Your agency should have a written policy requiring inventory searches, and if it is their intention that you also search any closed containers in the vehicle, the written policy should so state. One Justice of the U. S. Supreme Court has expressed some skepticism on the constitutionality of the practice of running the serial numbers of all items through the National Crime Information Center (NCIC) to see if they are stolen, without particular suspicion relative to those items.

UNINTERRUPTED HOT PURSUIT. A law enforcement officer in pursuit of a person he or she has observed committing an offense can pursue the defendant even into a private home and arrest them without a warrant. You may search any place the defendant may hide or secrete a weapon, but your authority to search terminates once the suspect has been located and arrested.

Unless you have consent or exigent circumstances exist, you must always have a warrant to arrest a person in their home and an arrest warrant plus a search warrant to arrest a person in the home of a third party.

There is an automobile exception to the search warrant requirement in the federal constitution. Because of their rapid mobility, courts in other jurisdictions have recognized motor vehicles as “fleeting targets” which can rapidly leave the jurisdiction, therefore they can be searched without a warrant if you: a) have probable cause to believe they contain a wanted person or contraband, and b) the vehicle’s mobility precludes obtaining a warrant before the search. Such a search can include the vehicle and any closed containers in the passenger compartment of the vehicle. However, if the probable cause related only to a specific container in the vehicle, you would not be justified in searching the entire vehicle, just the container.

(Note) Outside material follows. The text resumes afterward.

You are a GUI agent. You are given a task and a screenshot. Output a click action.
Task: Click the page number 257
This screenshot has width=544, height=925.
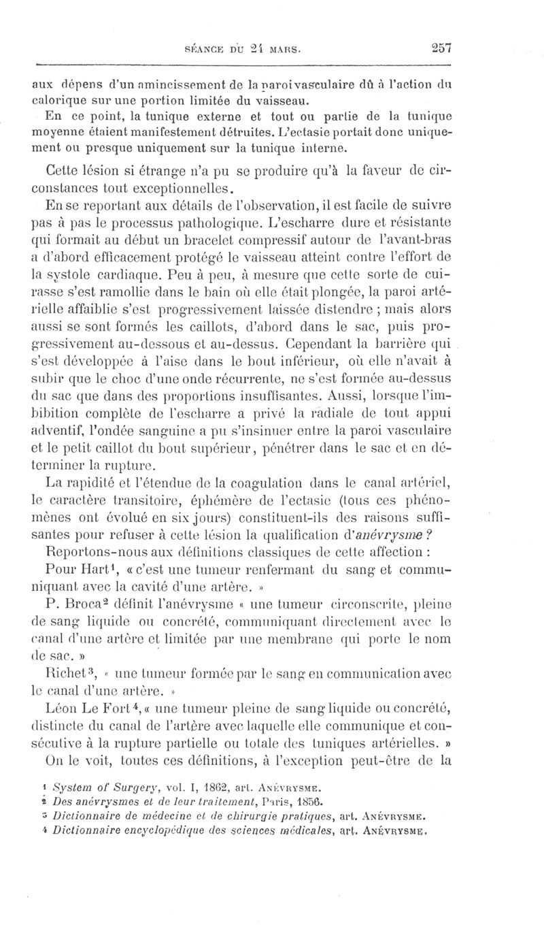(x=441, y=48)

If you arrest a person in a motor vehicle, incident to the arrest you can search the entire passenger compartment, glovebox, and any open or closed containers. Under federal law the search is still valid if conducted back at the police station instead of immediately on the road, because you had the right to do it initially.

Although probable cause is required to make an arrest, an officer may temporarily detain a person or a vehicle on something less than probable cause, called articuable suspicion to believe the person is committing, has committed, or is about to commit a crime. If the officer fears that the person is armed and dangerous, the officer may pat down the suspect’s outer garments looking for weapons, and seize any weapons found in this manner. Only weapons can be seized, however. If the person is riding in a vehicle, the officer may require the person to get out of the vehicle and may search any place in the passenger compartment of the vehicle where a weapon could be found.

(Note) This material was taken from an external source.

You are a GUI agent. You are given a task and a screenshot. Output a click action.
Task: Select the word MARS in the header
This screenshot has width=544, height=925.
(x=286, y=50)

A non-threatening object detected by touch during a valid weapons frisk of a suspect may be seized without a warrant if your sense of touch makes it immediately apparent that the object is contraband. This is the “plain feel” exception to the warrant requirement, and only applies within the bounds of a weapon frisk. You are not entitled to “manipulate” an object you have already determined is not a weapon in order to further explore its nature.

Whenever an officer reasonably believes the delay in obtaining a warrant would cause a substantial threat of imminent danger to life or public safety, a search can be made without a warrant under the exigent circumstances exception, but there must be probable cause for the search. Although the emergency will justify entry into a building, the scope of the search is limited to the emergency, and once the emergency is over, such as when the suspect is in custody, the officer’s right to be on the premises ends.

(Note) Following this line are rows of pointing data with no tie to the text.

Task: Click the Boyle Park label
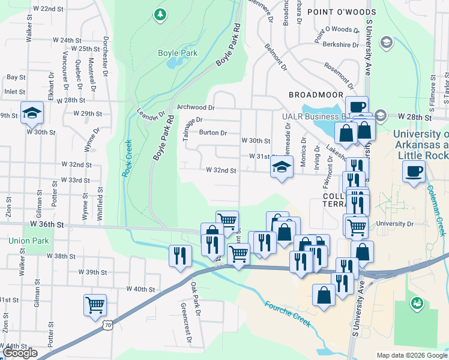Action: pyautogui.click(x=178, y=53)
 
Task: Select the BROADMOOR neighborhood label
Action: pyautogui.click(x=316, y=95)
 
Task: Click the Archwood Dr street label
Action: pyautogui.click(x=196, y=107)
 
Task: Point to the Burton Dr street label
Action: pyautogui.click(x=213, y=133)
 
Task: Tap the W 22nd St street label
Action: pyautogui.click(x=48, y=9)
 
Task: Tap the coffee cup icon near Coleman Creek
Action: pyautogui.click(x=415, y=172)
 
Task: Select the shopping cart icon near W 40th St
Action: pyautogui.click(x=95, y=305)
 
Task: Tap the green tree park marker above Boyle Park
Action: pyautogui.click(x=160, y=14)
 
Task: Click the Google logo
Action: pyautogui.click(x=20, y=353)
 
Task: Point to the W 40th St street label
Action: pyautogui.click(x=140, y=289)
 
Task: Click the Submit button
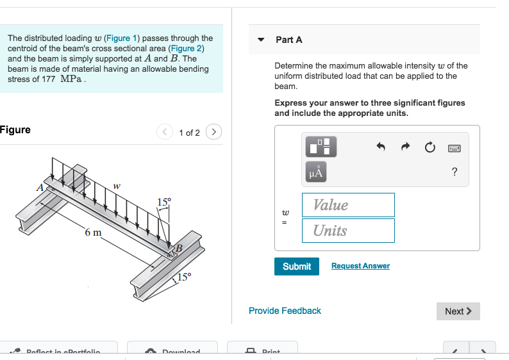tap(297, 266)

If something is to be seized or a further search is necessary, officers should be posted to maintain the status quo and a search warrant sought. At a crime scene, once the officer has rendered aid or arrested the suspect, in order to continue to search and seize evidence a search warrant must be issued.

An officer can always seize evidence which is in plain view without a warrant provided: a) the object is in plain view, b) the officer had a right to be where he/she was when the observation was made, c) the discovery was inadvertent, and d) the incriminating nature of the evidence was immediately apparent. The use of a flashlight or binoculars to enhance your vision does not invalidate a plain view search.

A consent search requires neither a warrant nor probable cause, if the person freely and voluntarily waives their Fourth Amendment rights. Consent is determined by the totality of the circumstances and it is best to ask the person to sign a consent form so you can prove they gave their consent. However, it is not necessary to tell the suspect that they have a right to refuse the search but if you make a statement such as, “If you don’t give me your consent, I’ll go get a warrant,” this could be considered as overbearing the person’s free will and would invalidate the consent.

For consent searches you must show that under the circumstances surrounding the search, it was “objectively reasonable” for you to believe the defendant consented to the search. It is your perception that is vital, not the person’s actual intent at the time. For example, if you obtain consent to search an automobile’s trunk and advise the owner that he can stop the search at anytime, it would be objectively reasonable to believe you also had his/her permission to search a closed knapsack in the trunk. General consent to search a person’s vehicle extends to any closed container in the vehicle. Where police officers board a bus and engage passengers in conversation, then seek permission to search their luggage for drugs, the consent is valid as long as a reasonable person would have felt free to refuse.

Once a person consents to a search, they can revoke that consent at any time, or limit the scope of the search. Any person who has joint access and control over a place can consent to the search of any areas not under the exclusive control of the other person. If a child’s room is locked and for the child’s exclusive use, a parent may not consent to a search of the room. If the police search premises upon the consent of a party whom they reasonably, but mistakenly, believe has the authority to do so, the search is still valid. The owner of a truck can consent to its search when the truck is used by an employee.

The U.S. Supreme Court has also upheld certain administrative searches on less than probable cause. For instance, school officials, not in collusion with the police, may search a student whom they suspect of violating school rules or committing a crime, as long as the search is conducted in a reasonable manner.

Government employers may search employees’ desks and filing cabinets if access to them is required for some work-related purpose. And probation and parole officers may search the persons or residences of probationers and parolees whom they reasonably suspect of committing a crime or of violating the terms of their probation or parole agreement, and may ask a police officer to accompany them during the search for their personal protection.